**Stated task**. Pick up the passage below on seismic detection of nuclear tests after its final sentence and extend it.

**Source excerpt**.
▽

The network picks up roughly 50,000 earthquakes a year, and all must be analyzed through supercomputers to determine if the origin is natural or man-made, a process that can take days to complete.

Gauging the size of an underground nuclear detonation, particularly a small one, is often difficult. The energy transferred through the Earth's crust can vary depending on if the subsurface is rocky - as it is in North Korea - or soft, and on other factors, such as if the bomb's makers can stage or "decouple" the nuclear blast in a way that downplays its power.

Initial estimates - from military and intelligence sources throughout the region - of the size of Sunday's explosion ranged from a blast equivalent to about 500 tons of TNT, to as much as 15,000 tons. The high estimate, from Russian defense officials, would make the North Korean bomb equal in destructive power to the atomic bomb the United States dropped on Hiroshima, Japan, in 1945 during World War II.

Scientists concede the monitoring system might not detect a very small underground nuclear test carried out in just the right circumstances. "Remember, the CTBT does not ban the bomb, it bans the bang," said Peter Marshall, a British seismologist who specializes in the detection of waves from weapons blasts and an advisor to the treaty organization.

Officials at the International Data Center note that while 50 seismic stations automatically report to the network, it takes longer to get reports from some of the 120 auxiliary stations that only feed reports upon specific request.

△

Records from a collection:
▽

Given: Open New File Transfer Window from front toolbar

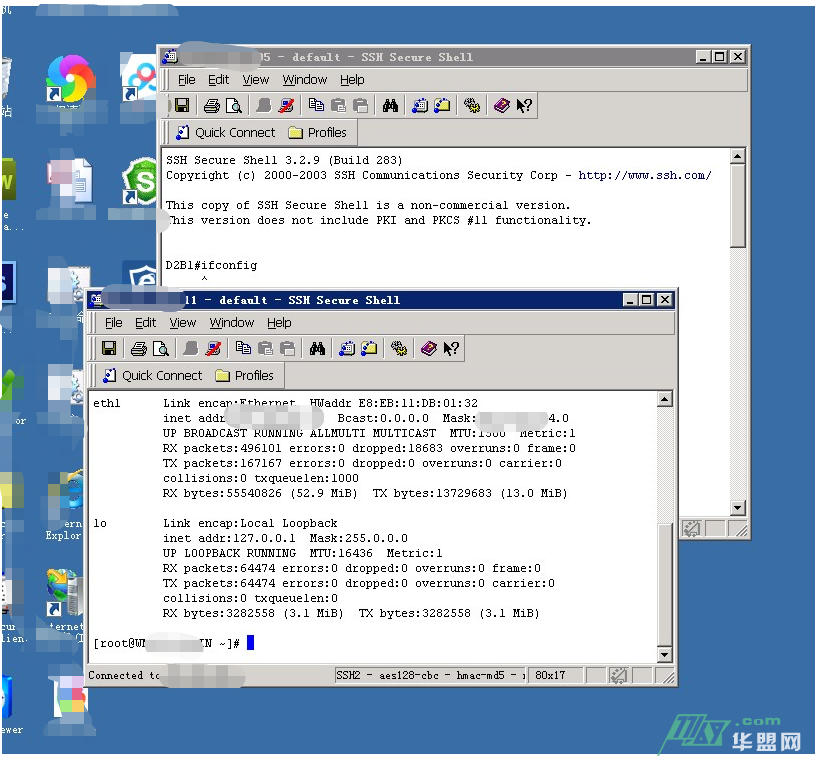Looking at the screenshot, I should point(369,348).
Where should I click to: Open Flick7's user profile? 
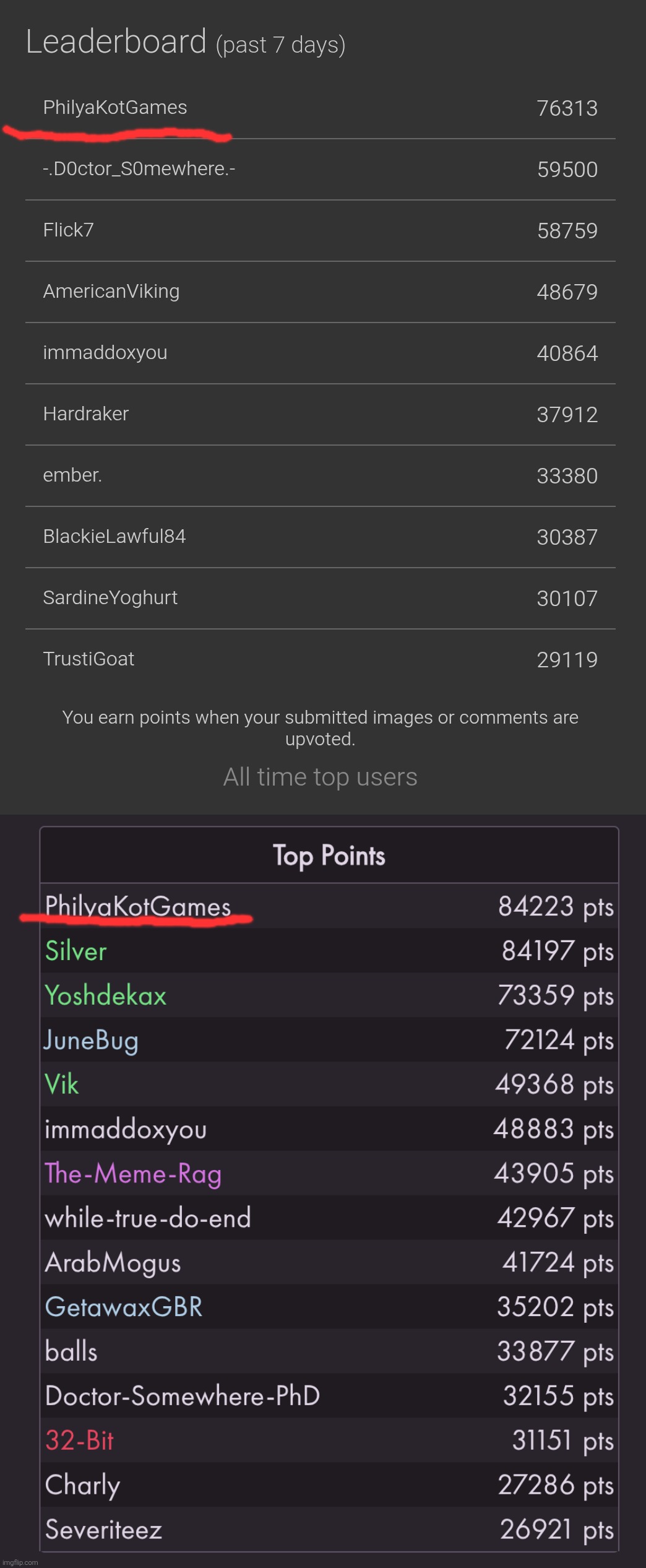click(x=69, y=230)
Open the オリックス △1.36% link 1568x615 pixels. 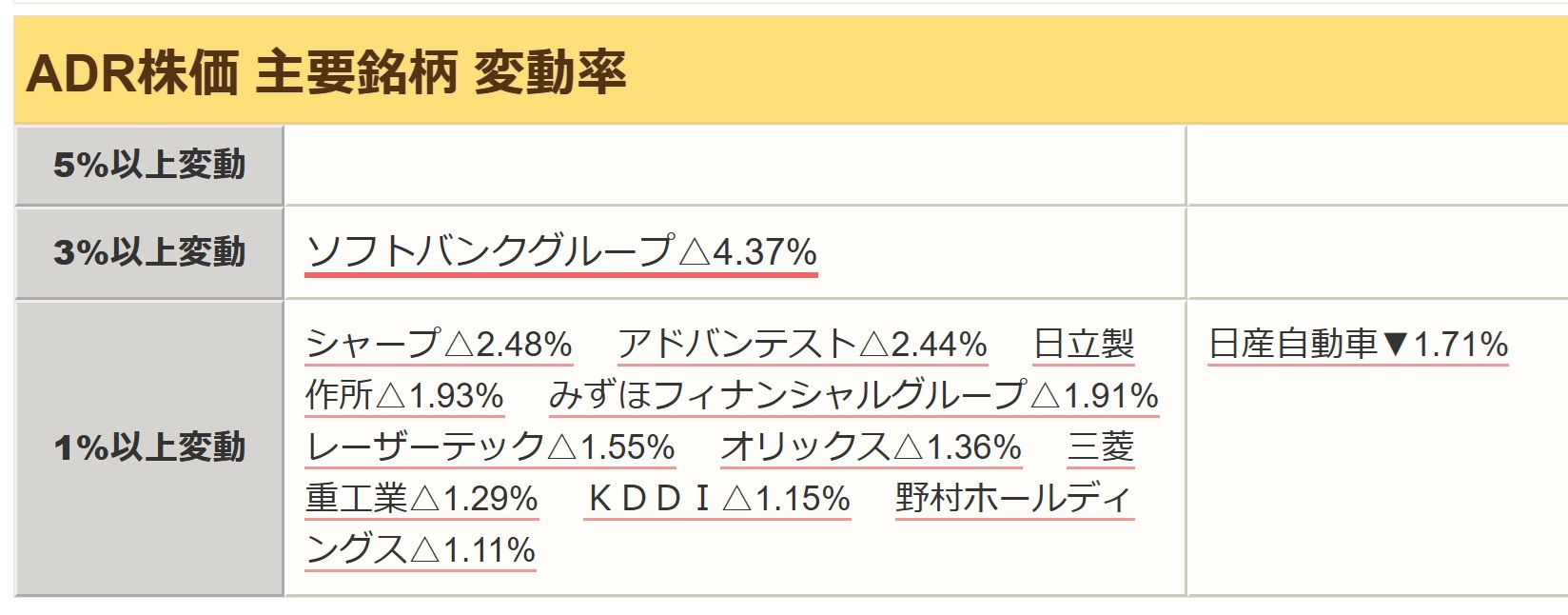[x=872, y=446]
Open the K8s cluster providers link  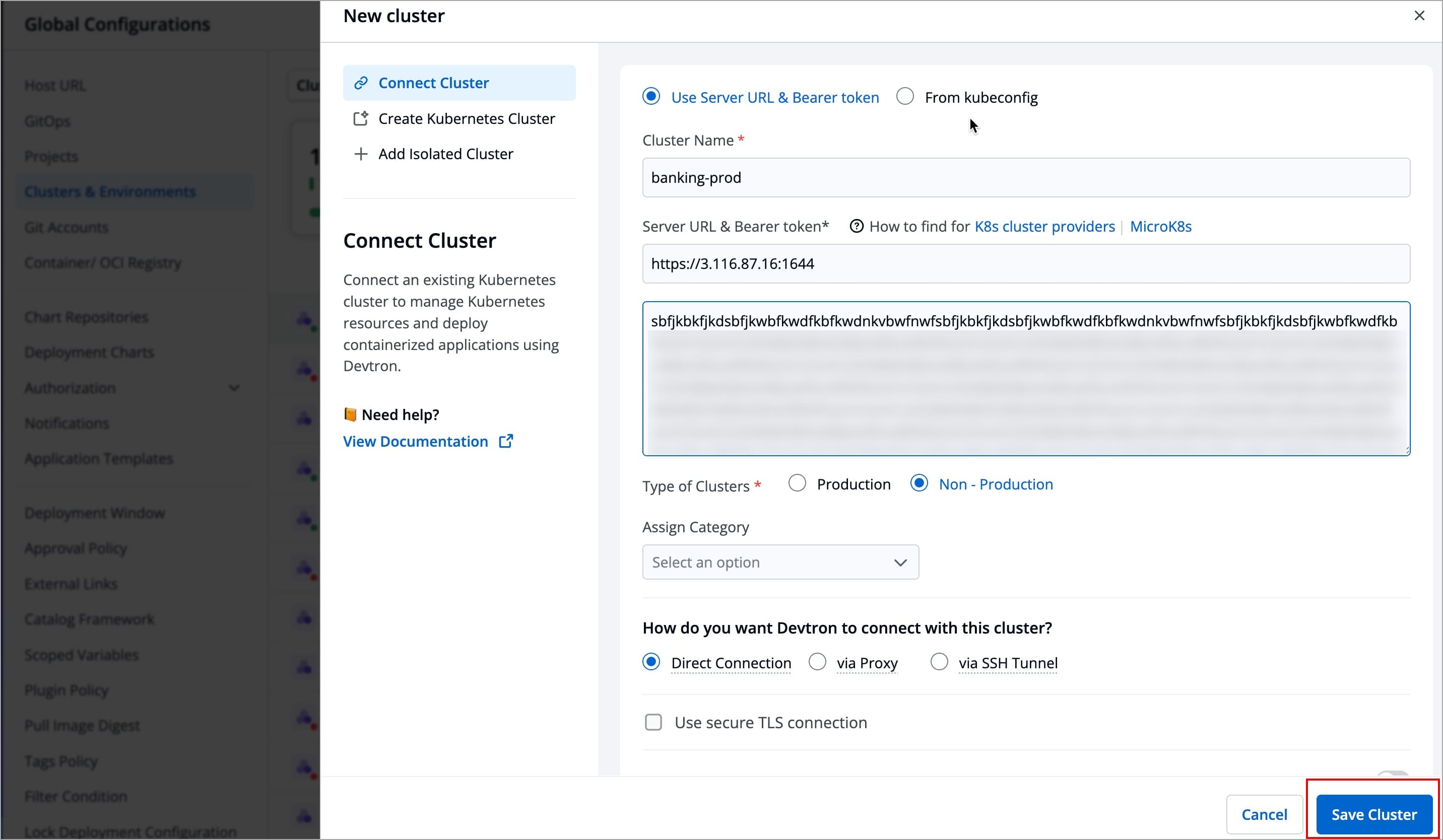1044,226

△
▽

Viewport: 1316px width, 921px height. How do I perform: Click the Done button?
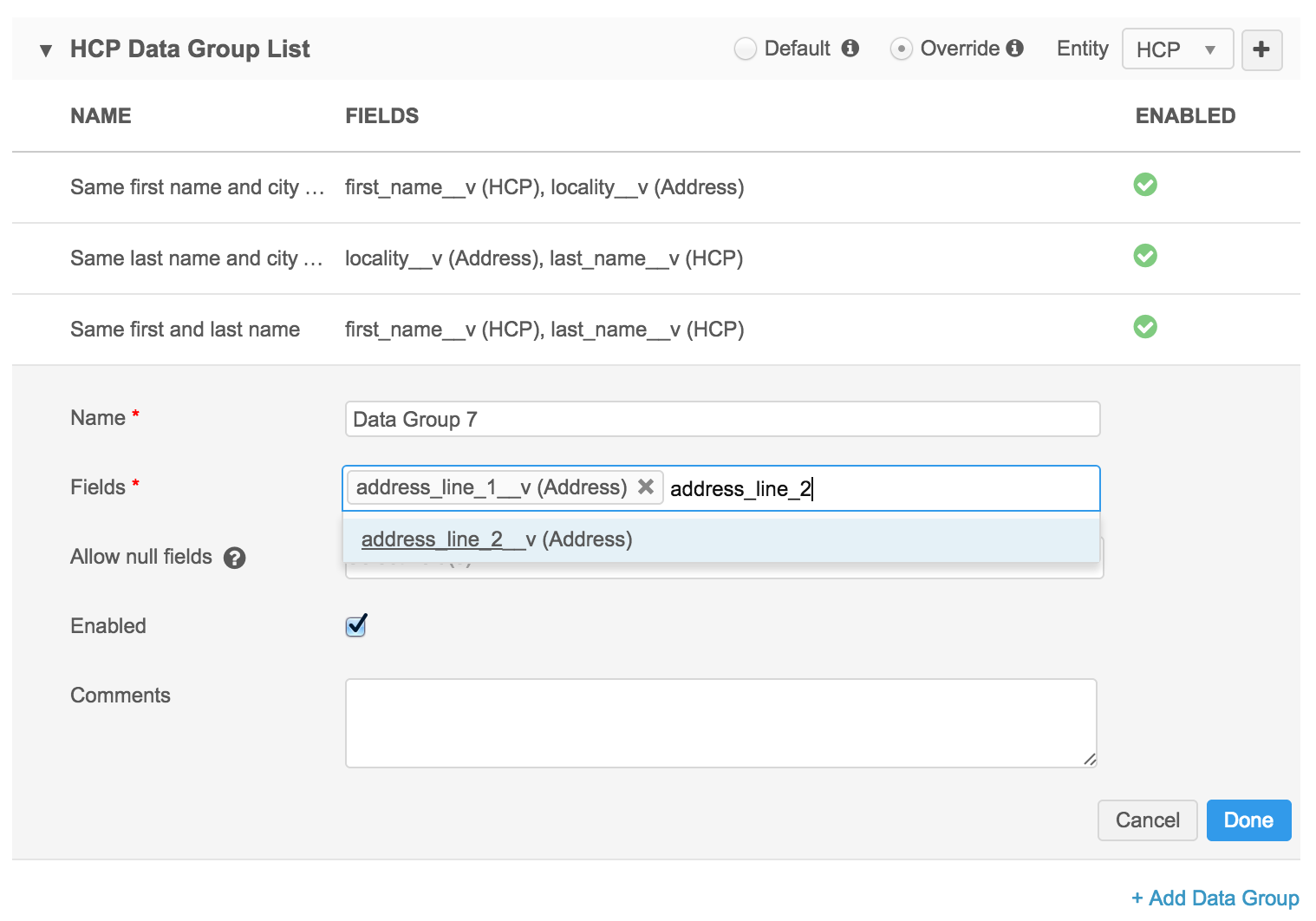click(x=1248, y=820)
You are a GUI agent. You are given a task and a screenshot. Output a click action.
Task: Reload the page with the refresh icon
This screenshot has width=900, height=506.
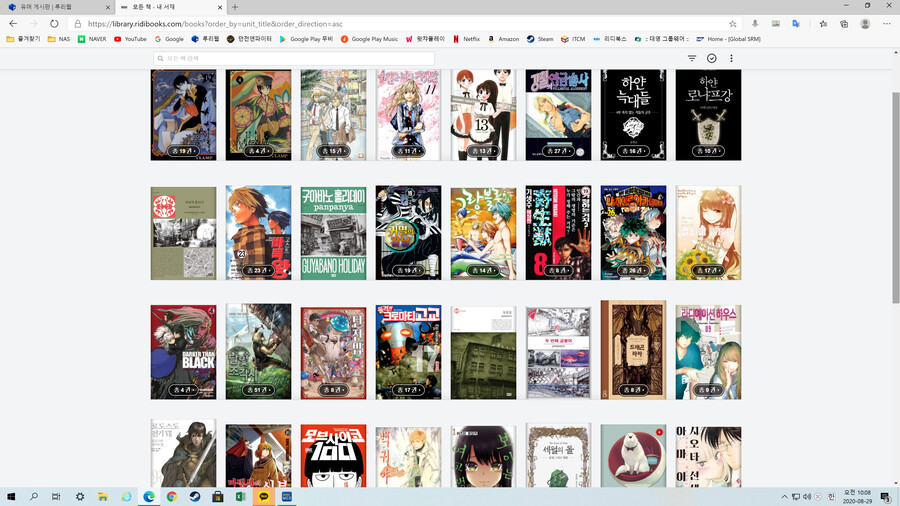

△

**The response**.
Until the treaty is ratified, none of the data collected through the network can be made public, but it is shared with governments and authorized organizations. "Within 72 hours we will have full data. Then all our information will be available to member states,'' said Lassina Zerbo, director of the Data Center.

The test ban treaty stations for detecting sound waves are intended mainly to monitor aboveground or underwater nuclear explosions, although they can give some limited aid in tracing underground blasts, too.

The final part of the CTBT network is 80 air-sampling devices capable of detecting minute levels of radioactive particles.

Initial results from monitors in Japan, Russia and South Korea did not detect any immediate changes in radiation levels, but experts say immediate release of such material from an underground test is rare.

Satellite and other intelligence sources had strong indications that North Korean workers were preparing at least one shaft estimated at about 2,000 feet deep for a test in recent weeks, including backfilling and sealing the tunnel.

It's possible to contain an underground nuclear blast so that no radiation is released to the surface, but leaks are common. Nuclear watchdog groups estimate about a fifth of the underground tests carried out by the former Soviet Union resulted in surface releases, as did several such tests in the U.S. before live testing of nuclear devices was suspended a decade ago.

So, in coming days and weeks, scientists operating the radiation monitors will watch for any telltale increases in levels of the radioactive particles Xenon-133 and Argon-37, which are most likely to seep out of the ground near a test site through tiny cracks in the rock.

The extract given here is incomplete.